Les taux d'imposition des plus-values
Dernière mise à jour le 20 décembre 2008 à 19:53 par ericRg
Publié par ericRgDifficile aujourd’hui d’échapper à l’impôt sur les plus-values. Mais son taux peut sensiblement varier selon la nature de la plus-value.
On a sans doute oublié aujourd’hui que l’impôt sur les plus-values du patrimoine n’a guère qu’une trentaine d’années puisqu’il a été institué sous la présidence de Valéry Giscard d’Estaing en 1976. Au fil des Lois de finances, il a été généralisé et alourdi, notamment par le biais des prélèvements sociaux. Mais contrairement à ce que l’on pourrait penser, son taux n’est pas harmonisé et varie selon la nature de la plus-value enregistrée.
Les plus-values privées
Par définition, ces plus-values concernent les ventes réalisées sur tout ou partie du patrimoine d’un particulier.

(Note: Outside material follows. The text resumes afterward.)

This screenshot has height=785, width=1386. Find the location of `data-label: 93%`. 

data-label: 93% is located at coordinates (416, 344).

Les plus-values immobilières
Les plus-values immobilières, qui font par ailleurs l’objet d’un certain nombre d’exonérations, sont imposées au taux de 16%. Auquel s’ajoutent les prélèvements sociaux qui atteignent aujourd’hui 12,1% avec la récente taxe RSA. Soit 28,1% au total.

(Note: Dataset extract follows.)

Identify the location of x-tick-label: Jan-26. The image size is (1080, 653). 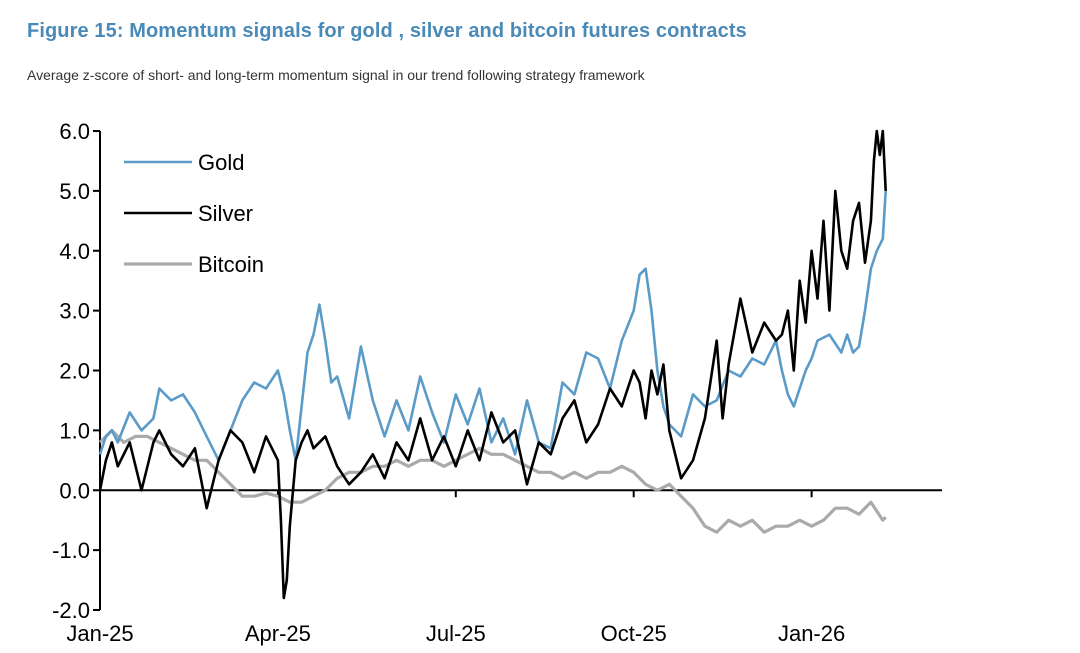
(812, 634).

Les plus-values sur biens meubles
Les mêmes taux sont appliqués aux plus-values constatées en cas de ventes de meubles, bijoux, etc., qui sont donc taxées au total à 28,1%.
Les plus-values sur les cessions de valeurs mobilières
Les autres types de plus-values concernent essentiellement les valeurs mobilières au sens large du terme : actions, obligations, titres de sociétés, etc.
Elles sont imposées au taux de base de 18%, soit 30,1% au total.
Les plus-values professionnelles
Les plus-values professionnelles sont celles réalisés, comme leur nom l’indique, dans le cadre de l’activité professionnelle. Elles peuvent donc être réalisées par des personnes morales, mais aussi par des personnes physiques qui exercent leur activité professionnelle dans le cadre d’entreprises individuelles.
Ces entrepreneurs individuels sont dans la même situation que les associés personnes physiques de sociétés soumises à l’impôt sur le revenu (Société en nom collectif, sarl de famille, etc.). Il en est de même quand ces mêmes associés cèdent leurs titres : contrairement à la cession de titres du patrimoine (actions, etc.), il ne s’agit pas alors de plus-values privées mais de plus-values professionnelles.
Sous réserve de plusieurs dispositifs d’exonération, ces plus-values professionnelles sont soumis à l’impôt sur les bénéfices quand les biens cédés sont possédés depuis moins de deux ans. Dans le cas contraire, il s’agit de plus-values dites à long terme soumises à un prélèvement forfaitaire de 16%, soit 28,1% au total en tenant compte de la récente contribution RSA.